Acordam, em conferência, na Secção do Contencioso Administrativo do Supremo Tribunal Administrativo:
( Relatório )
A recorrida A……, LDA, notificada do acórdão de fls. 2145 e segs., que admitiu a revista, veio, ao abrigo do disposto no art. 669º do CPCivil, “pedir o esclarecimento/reforma do referido acórdão”, alegando, em suma, que a patente PT 97451 e o CCP 15, a que se reportam os direitos de propriedade industrial invocados pela recorrente B…… como fundamento do seu pedido de suspensão de eficácia, caducaram a 18.10.2011 e 24.10.2012, respectivamente [cfr. als. b) e c) da matéria de facto fixada, e docs. 1 e 3 juntos pela recorrente ao r.i.], pelo que à data da prolação do acórdão haviam já caducado os aludidos direitos de propriedade industrial.
Pede, em conformidade, que o acórdão seja reformado no sentido de ser declarada a extinção da instância por inutilidade superveniente da lide ou, caso assim não seja entendido, seja o mesmo esclarecido no sentido de que a admissão da revista não prejudica a já ocorrida caducidade do direito.

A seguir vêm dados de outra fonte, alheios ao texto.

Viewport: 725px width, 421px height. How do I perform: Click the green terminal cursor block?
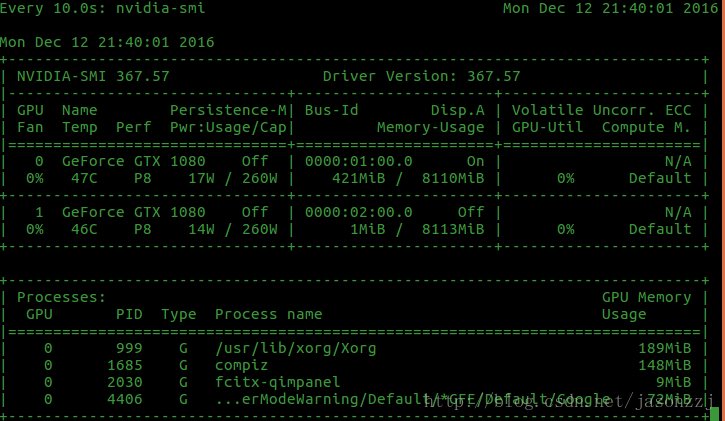(713, 414)
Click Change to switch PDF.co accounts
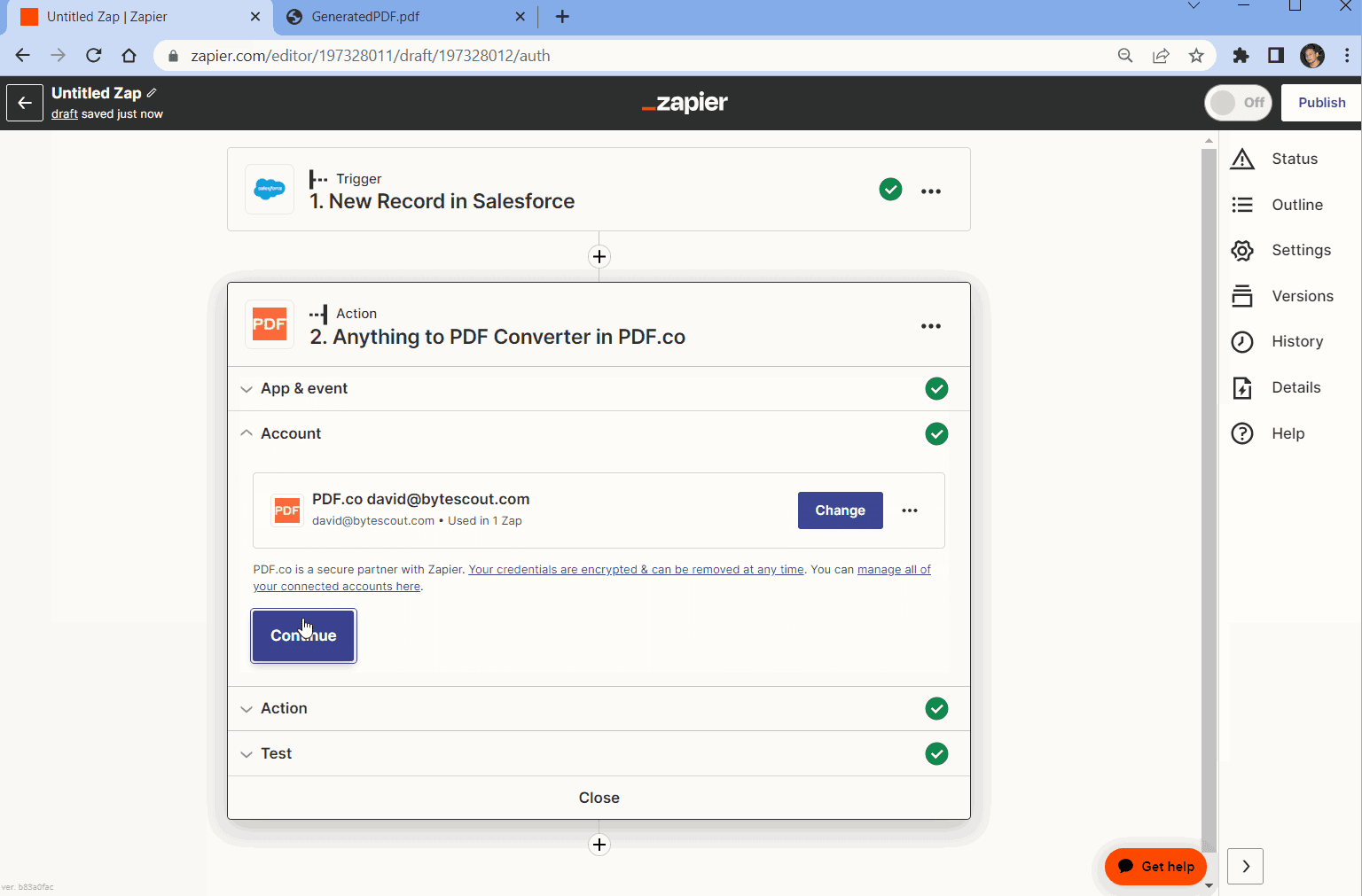The height and width of the screenshot is (896, 1362). (x=840, y=510)
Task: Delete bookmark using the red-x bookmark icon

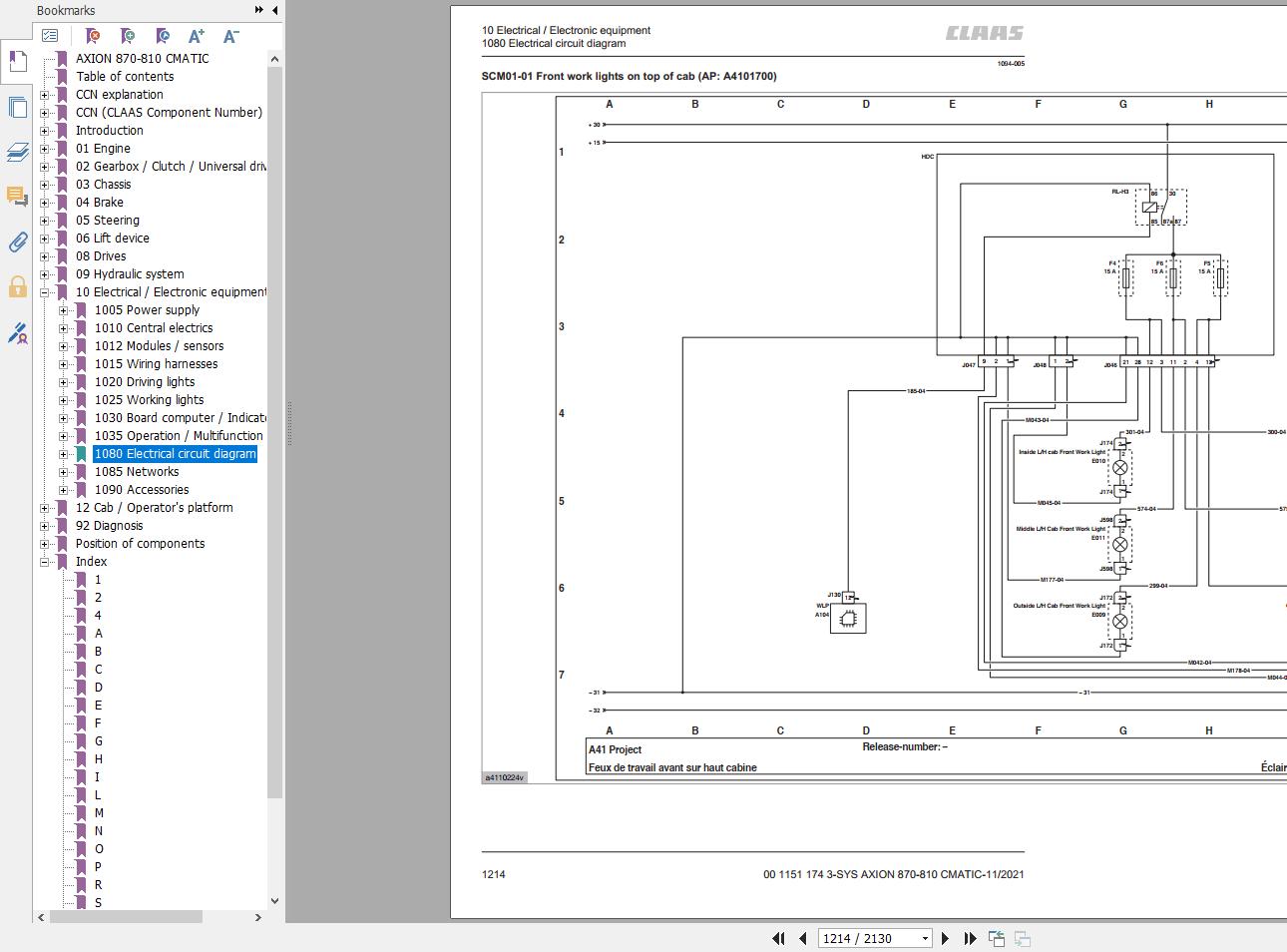Action: (x=93, y=36)
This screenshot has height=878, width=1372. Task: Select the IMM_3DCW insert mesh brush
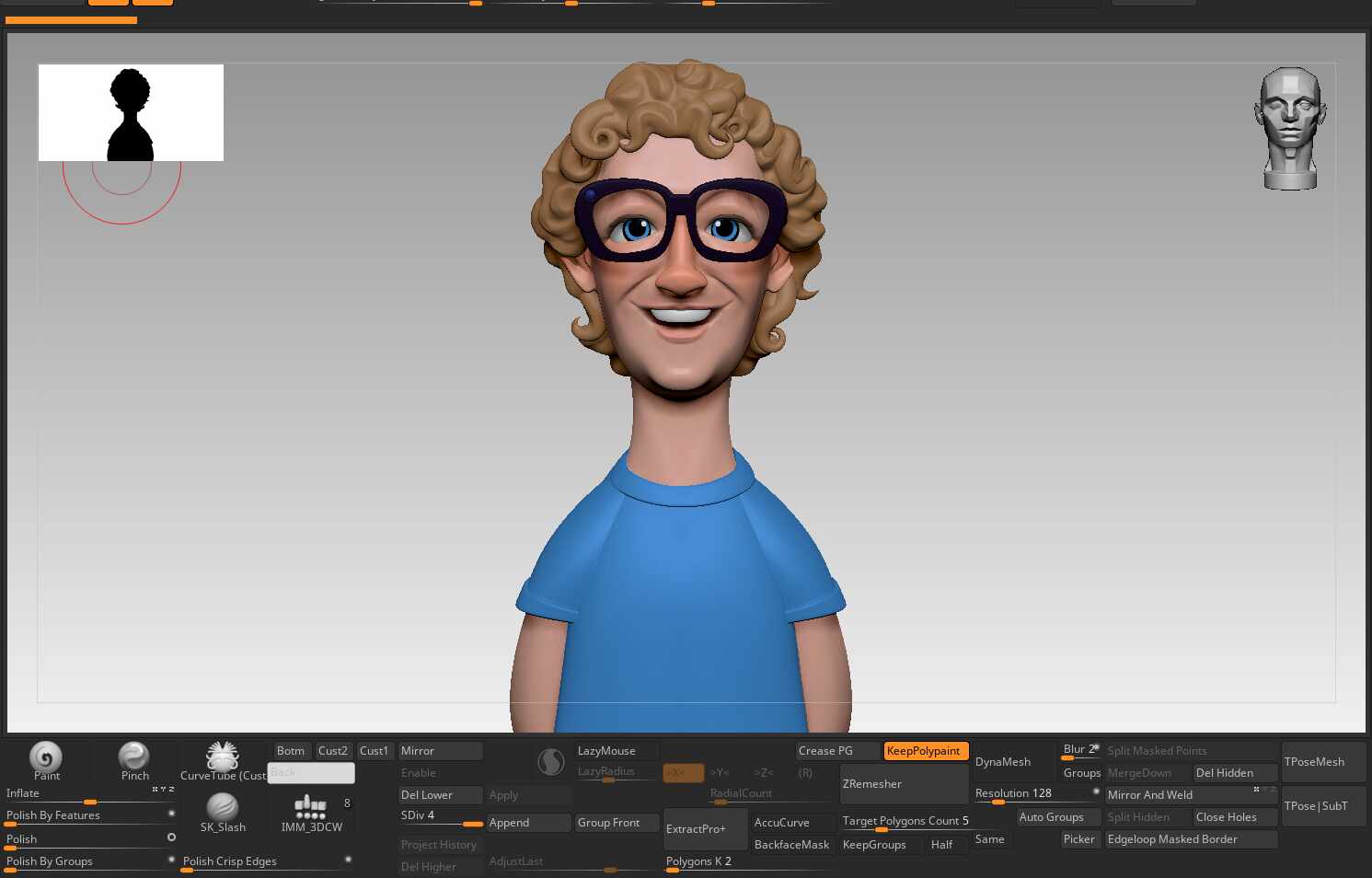(311, 808)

Como é sabido, em sede de recurso de revista excepcional, previsto no art. 150º do CPTA, a admissão do recurso depende da afirmação, pela formação prevista no nº 5 do referido preceito, de que está em causa “a apreciação de uma questão que, pela sua relevância jurídica ou social, se revista de importância fundamental” ou “quando a admissão do recurso seja claramente necessária para uma melhor aplicação do direito”.

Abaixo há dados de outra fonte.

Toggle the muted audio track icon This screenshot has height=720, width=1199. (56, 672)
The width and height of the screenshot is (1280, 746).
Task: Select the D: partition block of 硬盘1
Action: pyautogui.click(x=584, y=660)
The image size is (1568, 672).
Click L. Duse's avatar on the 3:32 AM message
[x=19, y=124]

Porque assim é, o acórdão que admitiu a revista cingiu a sua pronúncia a essa matéria, como legalmente lhe competia, concluindo, a tal propósito, que se verificavam in casu os pressupostos de admissão enunciados no nº 5 do art. 150º do CPTA.
Ou seja, esta formação de apreciação preliminar apenas se pronuncia sobre a verificação dos requisitos de admissibilidade, não lhe cabendo emitir qualquer juízo sobre o mérito do recurso, como aqueles que a requerente solicita a título de reforma ou de esclarecimento.
Tais pronúncias caberão eventualmente à formação a que couber a apreciação do recurso.
( Decisão )
Com os fundamentos expostos, acordam em indeferir o pedido.
Custas pela requerente.
Lisboa, 19 de Dezembro de 2012. - Luís Pais Borges (relator) – José Manuel da Silva Santos Botelho – Rosendo Dias José.